On Bordeaux’s Left Bank, evidence of grape growing on the modern-day Chateau Lagrange estate can be dated back to the Middle Ages. However, it was not until the 17th Century that the estate as we know it today came into being. After passing through the hands of many families throughout its history, Chateau Lagrange was purchased in 1983 by the Japanese drinks group, Suntory. The company set about refreshing and reinvigorating the estate and its vineyards, with a state of the art cuvier and temperature controlled cuvées, bring Chateau Lagrange back in line with its 3eme Cru Classe status.

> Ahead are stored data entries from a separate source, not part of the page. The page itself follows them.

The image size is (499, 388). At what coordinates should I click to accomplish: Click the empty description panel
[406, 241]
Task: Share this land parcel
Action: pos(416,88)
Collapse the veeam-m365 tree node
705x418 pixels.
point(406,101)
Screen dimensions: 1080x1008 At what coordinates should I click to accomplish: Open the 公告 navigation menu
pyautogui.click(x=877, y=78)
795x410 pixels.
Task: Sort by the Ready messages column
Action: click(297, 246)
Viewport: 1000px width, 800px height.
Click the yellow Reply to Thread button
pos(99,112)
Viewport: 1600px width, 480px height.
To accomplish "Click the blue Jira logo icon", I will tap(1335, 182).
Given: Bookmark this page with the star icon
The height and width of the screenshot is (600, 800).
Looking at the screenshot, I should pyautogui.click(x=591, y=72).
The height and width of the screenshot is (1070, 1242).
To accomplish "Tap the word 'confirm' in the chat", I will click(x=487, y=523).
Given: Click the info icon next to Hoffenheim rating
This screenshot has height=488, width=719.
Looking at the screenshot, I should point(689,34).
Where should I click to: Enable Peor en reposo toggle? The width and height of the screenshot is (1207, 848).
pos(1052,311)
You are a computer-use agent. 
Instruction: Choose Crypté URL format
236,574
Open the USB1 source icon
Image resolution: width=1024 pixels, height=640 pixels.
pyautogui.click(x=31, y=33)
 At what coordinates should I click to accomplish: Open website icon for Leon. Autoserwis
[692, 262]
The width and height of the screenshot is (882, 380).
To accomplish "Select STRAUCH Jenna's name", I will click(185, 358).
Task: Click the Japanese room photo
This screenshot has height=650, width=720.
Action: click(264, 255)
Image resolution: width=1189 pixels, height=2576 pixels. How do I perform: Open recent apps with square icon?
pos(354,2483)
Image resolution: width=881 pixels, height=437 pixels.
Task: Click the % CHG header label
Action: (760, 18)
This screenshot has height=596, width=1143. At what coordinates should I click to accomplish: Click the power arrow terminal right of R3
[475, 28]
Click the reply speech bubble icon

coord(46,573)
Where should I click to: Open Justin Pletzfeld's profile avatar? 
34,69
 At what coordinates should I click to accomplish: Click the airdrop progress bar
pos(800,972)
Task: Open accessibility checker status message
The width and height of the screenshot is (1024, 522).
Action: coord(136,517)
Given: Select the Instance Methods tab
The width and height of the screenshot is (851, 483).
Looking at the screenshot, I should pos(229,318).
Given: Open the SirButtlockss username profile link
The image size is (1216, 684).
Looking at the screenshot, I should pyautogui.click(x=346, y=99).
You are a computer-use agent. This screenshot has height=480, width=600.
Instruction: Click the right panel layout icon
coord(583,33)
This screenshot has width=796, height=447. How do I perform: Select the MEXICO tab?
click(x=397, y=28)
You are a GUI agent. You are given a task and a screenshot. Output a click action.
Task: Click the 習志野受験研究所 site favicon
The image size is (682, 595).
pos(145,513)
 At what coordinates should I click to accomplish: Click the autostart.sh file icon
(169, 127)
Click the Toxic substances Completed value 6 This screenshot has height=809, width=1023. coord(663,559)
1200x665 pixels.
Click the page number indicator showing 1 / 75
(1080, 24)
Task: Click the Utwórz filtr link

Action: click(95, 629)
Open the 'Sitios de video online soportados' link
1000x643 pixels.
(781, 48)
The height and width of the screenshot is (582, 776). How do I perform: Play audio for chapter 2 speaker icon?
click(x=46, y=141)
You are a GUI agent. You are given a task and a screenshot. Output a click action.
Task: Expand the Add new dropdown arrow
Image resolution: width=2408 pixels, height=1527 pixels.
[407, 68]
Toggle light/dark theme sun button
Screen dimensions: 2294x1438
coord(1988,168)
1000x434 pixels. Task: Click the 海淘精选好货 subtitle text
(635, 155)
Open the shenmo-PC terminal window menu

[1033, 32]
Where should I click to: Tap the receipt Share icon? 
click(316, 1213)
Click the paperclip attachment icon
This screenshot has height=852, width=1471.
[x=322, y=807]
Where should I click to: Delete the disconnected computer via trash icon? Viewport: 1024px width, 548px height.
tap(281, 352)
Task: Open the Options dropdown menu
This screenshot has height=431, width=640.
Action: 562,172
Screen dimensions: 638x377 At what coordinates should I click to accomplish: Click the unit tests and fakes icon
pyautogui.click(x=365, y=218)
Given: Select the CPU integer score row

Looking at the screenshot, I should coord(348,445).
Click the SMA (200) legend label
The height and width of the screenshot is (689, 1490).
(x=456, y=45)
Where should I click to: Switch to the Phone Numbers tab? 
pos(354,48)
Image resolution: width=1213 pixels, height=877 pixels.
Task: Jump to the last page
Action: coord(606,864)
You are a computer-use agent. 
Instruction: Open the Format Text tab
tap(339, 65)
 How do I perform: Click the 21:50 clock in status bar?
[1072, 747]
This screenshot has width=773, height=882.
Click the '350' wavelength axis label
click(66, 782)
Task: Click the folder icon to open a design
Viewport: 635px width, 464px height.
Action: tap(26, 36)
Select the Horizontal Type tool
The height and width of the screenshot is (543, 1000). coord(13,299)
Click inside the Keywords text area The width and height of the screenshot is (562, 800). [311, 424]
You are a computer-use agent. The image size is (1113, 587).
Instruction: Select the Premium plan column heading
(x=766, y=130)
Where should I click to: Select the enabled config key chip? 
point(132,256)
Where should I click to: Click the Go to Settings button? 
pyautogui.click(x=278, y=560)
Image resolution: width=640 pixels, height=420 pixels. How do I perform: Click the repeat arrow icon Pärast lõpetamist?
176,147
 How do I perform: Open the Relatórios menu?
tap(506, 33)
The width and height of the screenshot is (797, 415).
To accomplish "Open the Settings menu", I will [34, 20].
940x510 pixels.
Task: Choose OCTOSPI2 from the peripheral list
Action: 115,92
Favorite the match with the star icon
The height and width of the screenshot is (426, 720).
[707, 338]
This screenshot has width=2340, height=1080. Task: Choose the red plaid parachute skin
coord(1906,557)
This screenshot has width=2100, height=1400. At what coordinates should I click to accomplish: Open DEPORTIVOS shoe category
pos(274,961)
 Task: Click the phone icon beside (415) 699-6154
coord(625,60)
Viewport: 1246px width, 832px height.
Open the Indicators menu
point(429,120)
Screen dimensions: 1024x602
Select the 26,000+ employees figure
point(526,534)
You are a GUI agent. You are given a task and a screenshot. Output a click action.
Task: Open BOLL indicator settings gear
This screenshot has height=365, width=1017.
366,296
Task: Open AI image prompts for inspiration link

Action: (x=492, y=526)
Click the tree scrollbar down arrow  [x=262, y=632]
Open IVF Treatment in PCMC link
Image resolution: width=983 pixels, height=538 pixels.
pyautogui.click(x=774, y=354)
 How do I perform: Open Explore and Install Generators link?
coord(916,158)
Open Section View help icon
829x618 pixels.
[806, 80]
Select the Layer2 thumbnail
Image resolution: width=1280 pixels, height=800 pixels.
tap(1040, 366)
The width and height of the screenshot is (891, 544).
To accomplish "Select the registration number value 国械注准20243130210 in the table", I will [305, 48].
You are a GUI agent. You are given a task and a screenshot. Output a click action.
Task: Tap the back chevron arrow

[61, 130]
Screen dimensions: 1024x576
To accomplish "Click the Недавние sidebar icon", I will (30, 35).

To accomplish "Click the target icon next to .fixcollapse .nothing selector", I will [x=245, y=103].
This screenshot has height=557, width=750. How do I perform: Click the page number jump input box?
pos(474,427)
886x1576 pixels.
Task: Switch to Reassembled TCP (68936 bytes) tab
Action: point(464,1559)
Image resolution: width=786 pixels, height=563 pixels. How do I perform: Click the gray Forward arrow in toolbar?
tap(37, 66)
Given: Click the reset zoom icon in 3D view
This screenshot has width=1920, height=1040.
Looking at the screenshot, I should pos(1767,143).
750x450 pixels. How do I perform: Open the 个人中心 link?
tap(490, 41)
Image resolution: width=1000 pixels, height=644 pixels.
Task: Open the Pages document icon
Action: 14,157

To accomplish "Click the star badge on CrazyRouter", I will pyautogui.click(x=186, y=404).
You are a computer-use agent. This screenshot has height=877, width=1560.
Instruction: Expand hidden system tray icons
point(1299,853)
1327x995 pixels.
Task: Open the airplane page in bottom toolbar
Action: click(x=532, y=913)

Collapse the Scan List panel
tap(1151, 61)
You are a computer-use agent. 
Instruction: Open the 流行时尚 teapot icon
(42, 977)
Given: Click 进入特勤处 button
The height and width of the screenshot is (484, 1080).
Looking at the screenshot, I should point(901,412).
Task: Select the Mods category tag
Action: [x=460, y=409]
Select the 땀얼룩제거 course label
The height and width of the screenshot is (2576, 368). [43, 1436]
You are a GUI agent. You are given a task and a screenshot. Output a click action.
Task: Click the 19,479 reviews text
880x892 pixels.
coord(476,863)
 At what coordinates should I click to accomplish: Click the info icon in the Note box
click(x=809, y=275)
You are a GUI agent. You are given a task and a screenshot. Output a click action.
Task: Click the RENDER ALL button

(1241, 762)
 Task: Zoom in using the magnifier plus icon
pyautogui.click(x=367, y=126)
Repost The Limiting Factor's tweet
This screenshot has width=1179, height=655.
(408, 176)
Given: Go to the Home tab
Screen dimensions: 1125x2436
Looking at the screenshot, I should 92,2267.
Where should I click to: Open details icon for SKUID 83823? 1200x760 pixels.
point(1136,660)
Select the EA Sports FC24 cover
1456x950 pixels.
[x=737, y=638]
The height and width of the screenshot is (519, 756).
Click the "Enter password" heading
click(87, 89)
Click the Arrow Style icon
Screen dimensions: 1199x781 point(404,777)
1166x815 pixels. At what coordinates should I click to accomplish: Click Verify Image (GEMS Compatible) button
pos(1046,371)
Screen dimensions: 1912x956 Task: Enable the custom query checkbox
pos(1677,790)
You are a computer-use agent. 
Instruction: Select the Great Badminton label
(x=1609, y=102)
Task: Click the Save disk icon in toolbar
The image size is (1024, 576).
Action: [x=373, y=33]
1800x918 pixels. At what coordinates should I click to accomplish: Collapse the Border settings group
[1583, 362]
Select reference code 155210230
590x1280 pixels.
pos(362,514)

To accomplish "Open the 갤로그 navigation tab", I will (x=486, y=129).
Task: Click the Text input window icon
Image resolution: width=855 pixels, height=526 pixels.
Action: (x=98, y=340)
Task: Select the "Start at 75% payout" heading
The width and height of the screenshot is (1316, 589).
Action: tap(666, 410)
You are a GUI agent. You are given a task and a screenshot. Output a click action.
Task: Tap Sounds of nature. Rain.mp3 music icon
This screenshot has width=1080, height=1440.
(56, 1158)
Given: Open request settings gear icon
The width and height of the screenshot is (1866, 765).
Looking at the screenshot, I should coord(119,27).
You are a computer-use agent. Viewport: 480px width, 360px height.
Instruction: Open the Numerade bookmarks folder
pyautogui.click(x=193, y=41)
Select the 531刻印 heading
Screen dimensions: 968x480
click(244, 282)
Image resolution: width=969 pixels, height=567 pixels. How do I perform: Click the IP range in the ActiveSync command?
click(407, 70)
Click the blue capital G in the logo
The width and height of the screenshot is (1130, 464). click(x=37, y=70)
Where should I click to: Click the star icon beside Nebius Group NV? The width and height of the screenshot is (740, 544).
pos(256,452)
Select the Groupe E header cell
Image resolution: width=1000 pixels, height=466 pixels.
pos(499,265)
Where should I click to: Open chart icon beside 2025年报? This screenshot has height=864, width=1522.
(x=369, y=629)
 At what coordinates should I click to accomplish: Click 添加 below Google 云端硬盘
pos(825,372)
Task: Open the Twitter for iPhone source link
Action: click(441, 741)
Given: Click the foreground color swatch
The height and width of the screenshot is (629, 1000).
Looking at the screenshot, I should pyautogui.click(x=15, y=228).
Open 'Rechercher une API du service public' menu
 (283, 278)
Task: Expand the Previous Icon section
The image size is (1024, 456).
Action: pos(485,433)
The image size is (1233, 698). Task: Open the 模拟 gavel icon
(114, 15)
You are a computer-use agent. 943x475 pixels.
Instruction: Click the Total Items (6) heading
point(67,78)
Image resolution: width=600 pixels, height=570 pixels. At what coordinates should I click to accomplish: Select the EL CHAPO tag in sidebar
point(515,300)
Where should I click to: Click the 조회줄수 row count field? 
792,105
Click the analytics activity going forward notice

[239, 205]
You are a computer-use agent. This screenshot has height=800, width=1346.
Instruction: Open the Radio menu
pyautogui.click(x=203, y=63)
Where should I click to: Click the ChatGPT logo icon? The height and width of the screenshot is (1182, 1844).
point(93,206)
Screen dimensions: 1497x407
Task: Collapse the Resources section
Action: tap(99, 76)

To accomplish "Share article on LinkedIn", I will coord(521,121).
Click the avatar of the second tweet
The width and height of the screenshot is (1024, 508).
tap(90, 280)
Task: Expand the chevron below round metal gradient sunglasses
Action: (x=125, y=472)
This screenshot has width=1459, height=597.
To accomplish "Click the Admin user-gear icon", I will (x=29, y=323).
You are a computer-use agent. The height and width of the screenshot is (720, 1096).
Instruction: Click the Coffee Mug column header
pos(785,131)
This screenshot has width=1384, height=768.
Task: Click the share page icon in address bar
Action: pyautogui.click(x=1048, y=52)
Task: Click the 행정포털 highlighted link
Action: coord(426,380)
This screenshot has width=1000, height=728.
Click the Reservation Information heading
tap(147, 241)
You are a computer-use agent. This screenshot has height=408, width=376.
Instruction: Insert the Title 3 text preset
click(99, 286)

Covering 118 hectares, the estate grows both red and white varieties; Cabernet Sauvignon makes up 67% in the vineyards, followed by Merlot at 28% and 5% of Petit Verdot. For the whites, Lagrange grows a majority of Sauvignon Blanc in addition to Sauvignon Gris and Semillon. Their Grand Vin’s composition is a reflection of their vineyards, being Cabernet Sauvignon dominant. After ageing for nearly two years in 60% new oak, the wine is bottled and released. In comparison, their second wine, Les Fiefs de Lagrange, spends one year in oak barrels. In 2012, Chateau Lagrange purchased an additional 18 hectares outside of the Saint Julien appellation, which is used to produce their Le Haut-Medoc de Lagrange label that can be drunk earlier in its youth than the estate’s other offerings. In 1996, Lagrange began producing a dry white wine, called Les Arums de Lagrange.